Bloom Filters by Example

1. verytrivial ◴[29 Jun 25 15:26 UTC] No.44413866[source]▶

The overlap in concepts required to understand Bloom filters, sets and hash tables is about 95% IMHO. A set is a hash table used for membership tests where you only care about the key, not the value. And a Bloom filter is just a set that exploits the fact that many-to-one hashing 'compresses' the key-space with collisions. It deliberately uses a very collide-y hash function. If a specific key was ever hashed, you WILL get a hit, but there might be other keys that produced the same hash. It's a feature, not a bug.

replies(3): >>44414062 #>>44414176 #>>44416360 #

2. marginalia_nu ◴[29 Jun 25 15:52 UTC] No.44414062[source]▶

>>44413866 (TP) #

If you've grokked bloom filters, you're very close to also understanding both random projection and certain implementations of locality-sensitive hashes.

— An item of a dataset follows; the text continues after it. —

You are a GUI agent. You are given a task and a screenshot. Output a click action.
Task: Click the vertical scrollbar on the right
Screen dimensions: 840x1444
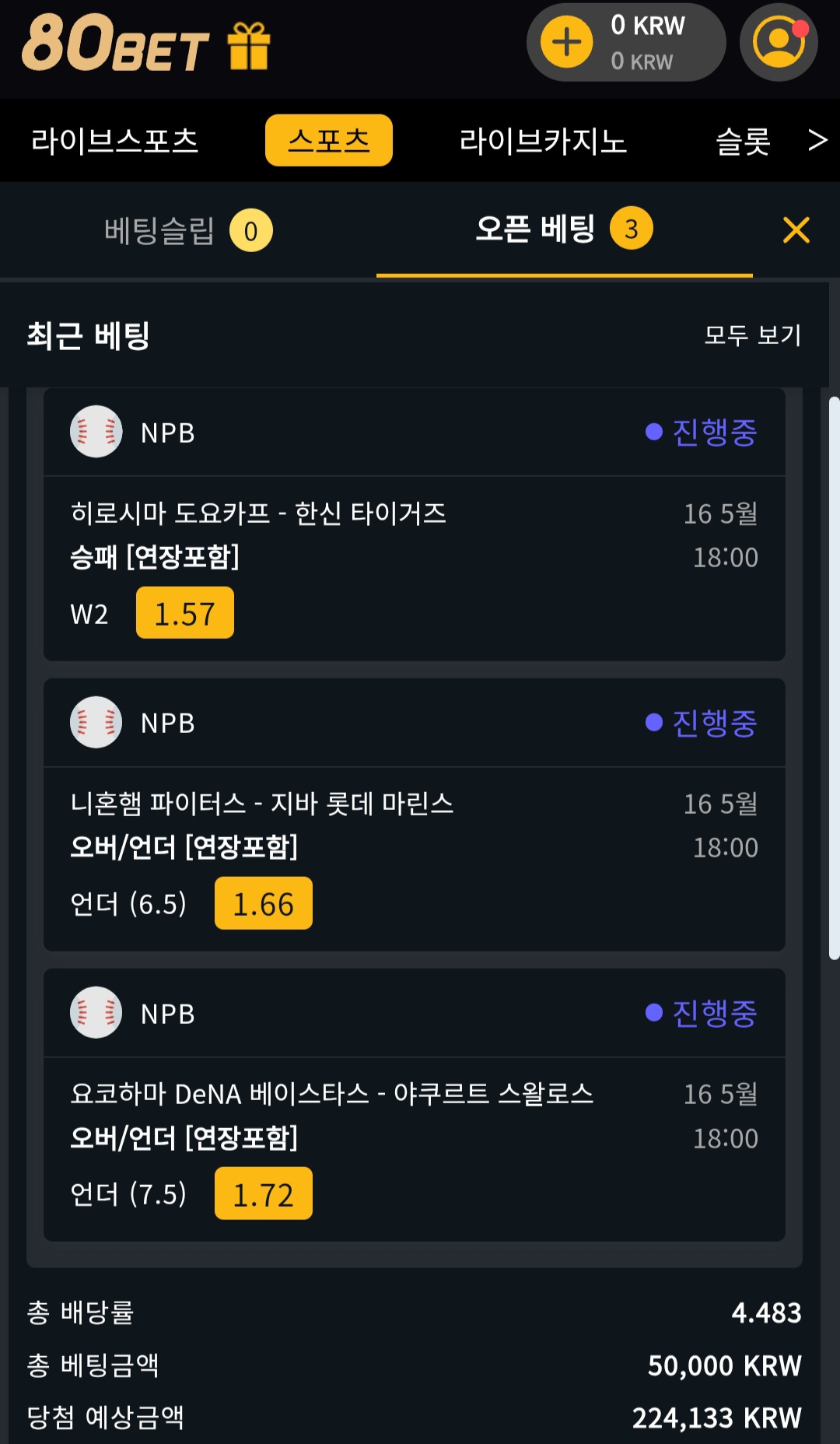click(x=834, y=677)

3. cherrycherry98 ◴[29 Jun 25 16:09 UTC] No.44414176[source]▶

>>44413866 (TP) #

Glad to know I'm not alone in my mental modeling of Bloom filters as just hash tables that only track the buckets which have data but not the actual data itself.

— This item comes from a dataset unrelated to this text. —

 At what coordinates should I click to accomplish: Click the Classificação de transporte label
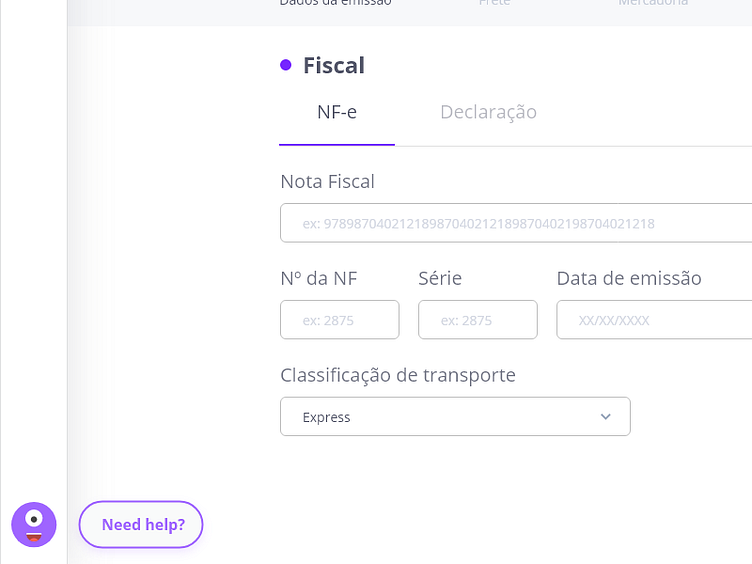coord(398,375)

4. cortesoft ◴[29 Jun 25 20:57 UTC] No.44416360[source]▶

>>44413866 (TP) #

I think the main bit your explanation is missing is how a bloom filter uses multiple hash functions to reduce collisions. For example, a bloom filter might have 3 hashes, and all of them have to hit for a key to be known to be in the set. This reduces the likelihood of false positive collisions while keeping the no false negatives guarantee.